Missed profit targets equals 0 bonuses for employees
According to the media, Emirates will not be handing out extra compensation to its employees in 2019, an Emirates spokeswoman confirmed.
“The [Emirates] Group typically gives the benefit to employees through a profit-sharing scheme at the end of each financial year,” The National explained.
“Last year, Emirates employees received a payout following the announcement that the airline made AED 4.1 billion ($1.1 billion) in profit for the financial year ended March 2018,” Gulf News reported. “The bonus was equivalent to five weeks’ salary, and also applied to the rest of the staff at Emirates Group.”
Emirates Group employs 105,286 people across 120+ subsidiaries. The Group’s total workforce increased by 2% during the financial year 2018-2019, representing over 160 different nationalities.
On Sunday, an Emirates spokesperson confirmed that the airline’s Chief Commercial Officer (CCO) Thierry Antinori had resigned. He had been employed at the company for eight years (since 2011), serving for the last six years as CCO.
“Antinori, also an executive vice president, was responsible for commercial operations, products, the frequent flyer program and cargo division, according to Emirates’ website,” Reuters said.
The CCO role will be taken over by Adnan Kazim, divisional senior vice president, strategic planning, revenue optimization & aeropolitical affairs, Emirates has said.
No cause for concern for Emirates or its staff
AMEinfo consulted expert Saj Ahmad, Chief Analyst at StrategicAero Research, to gauge Emirates’ situation right now.
“Looking at the bigger picture, the decision not to pay bonuses is a short term issue based on prevailing market competitiveness and disciplined cash management,” he said.
“This is why Emirates is sitting atop a huge $6bn+ warchest,” he continued. “It’s impossible for any business to continue paying bonuses when profitability is impacted – and this wholly shows Emirates fiscal clarity to those who claim the airline is subsidized. It isn’t and never has been. It’s accounting is visible for all to see.”
However, greater times lie ahead for Emirates.
“Lest we forget, by the time Emirates reports first half earnings later this year, it will be on the back of a post-Ramadan and busy summer period – there will be a rebound.
“Further, the departure of Mr Antinori could be down to many reasons – it’s perhaps prudent not to wrongfully speculate, but Emirates is an airline changing with the times – sometimes that necessitates staff changes too.

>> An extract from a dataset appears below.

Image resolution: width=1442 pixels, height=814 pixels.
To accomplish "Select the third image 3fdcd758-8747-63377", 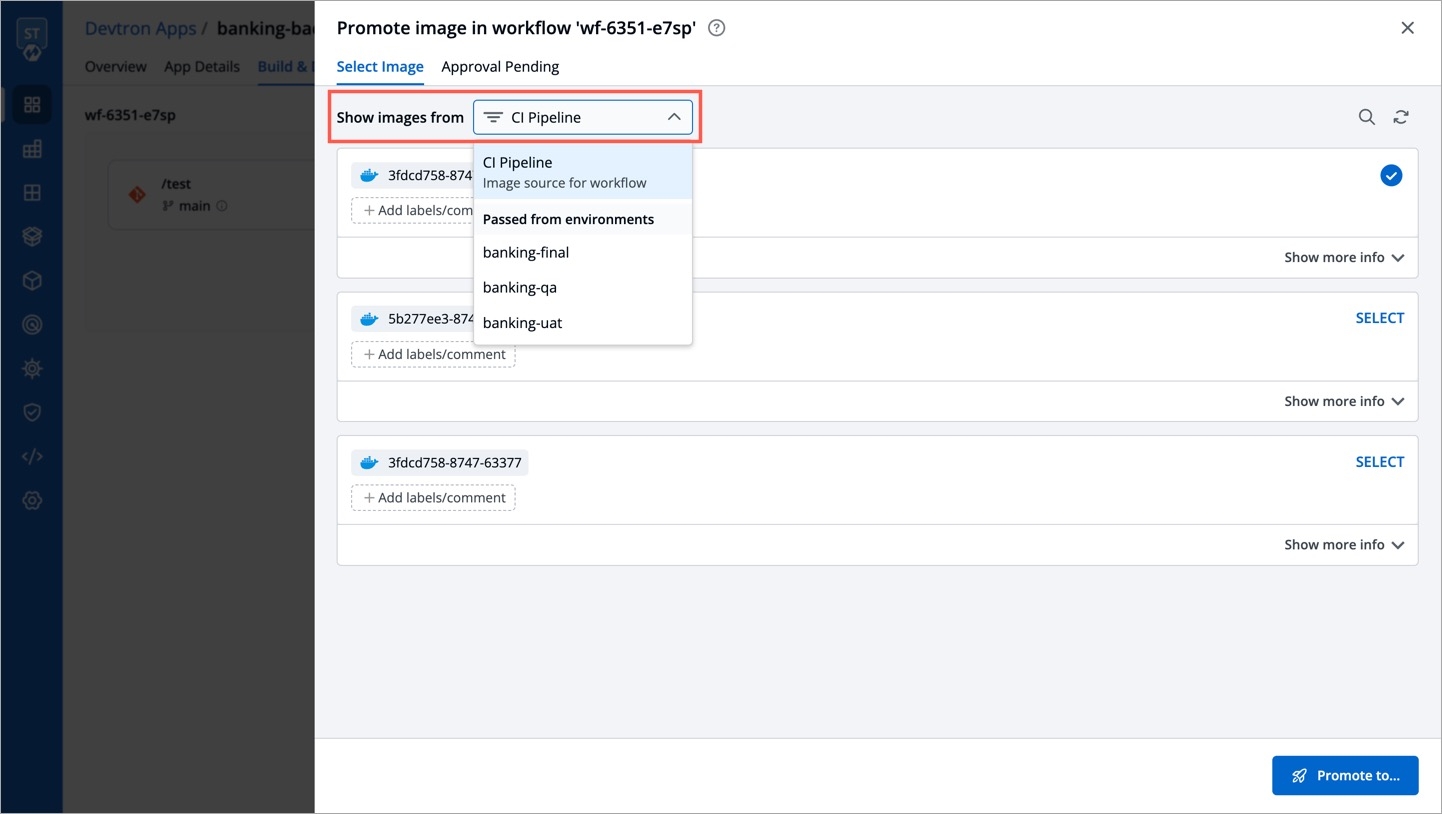I will [1379, 462].

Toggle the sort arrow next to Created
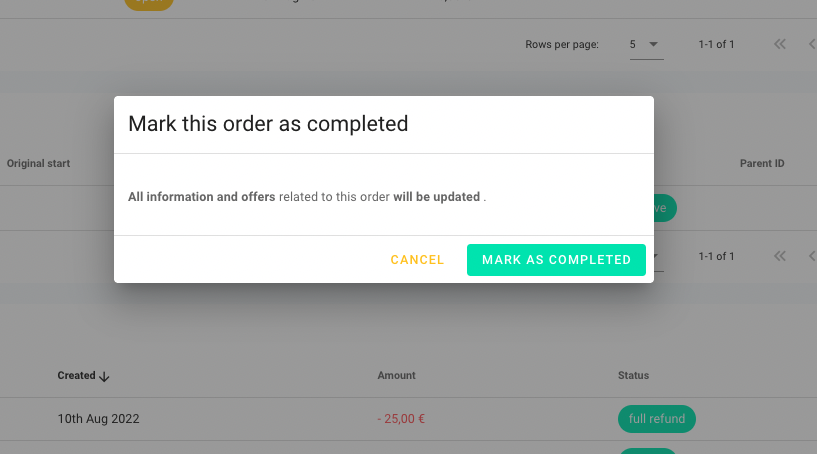[104, 376]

“Given the Emiratization programmes, it’s not out of the realm that Mr Antinori wanted a new challenge. Regardless, Emirates has enough home grown talent to pick up the slack with instant ease,” he concluded.
Rising fuel costs
When Emirates released its earnings report for the financial year of 2018-2019 last week, it was standard order of business as usual, except for one glaring issue.
The airline reported profit of AED 871 million ($237 million), down by 69% from last year.

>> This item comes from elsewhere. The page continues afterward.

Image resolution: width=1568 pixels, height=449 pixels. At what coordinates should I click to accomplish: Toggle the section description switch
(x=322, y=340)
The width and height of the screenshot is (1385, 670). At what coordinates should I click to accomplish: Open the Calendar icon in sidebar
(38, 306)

Emirates cited several factors, primarily rising fuel costs, as the cause behind the drop in profit.
“2018-19 has been tough, and our performance was not as strong as we would have liked,” Sheikh Ahmed bin Saeed Al Maktoum, Chairman and Chief Executive, Emirates Airline and Group, said. “Higher oil prices and the strengthened US dollar eroded our earnings, even as competition intensified in our key markets.”
Indeed, other airlines such as flydubai have experienced similar fallout from the ever-increasing cost of jet fuel when disclosing their annual financial reports.
Emirates remains an undisputed titan of the industry
As a whole, Emirates is continuing to see strong perfomance in other metrics, such as solid revenue and passenger figures.
The airline’s revenue increased by 6% to AED 97.9 billion ($ 26.7 billion), supported by steady passenger and cargo performance. Overall passenger traffic remained steady, as Emirates carried 58.6 million passengers (up 0.2%).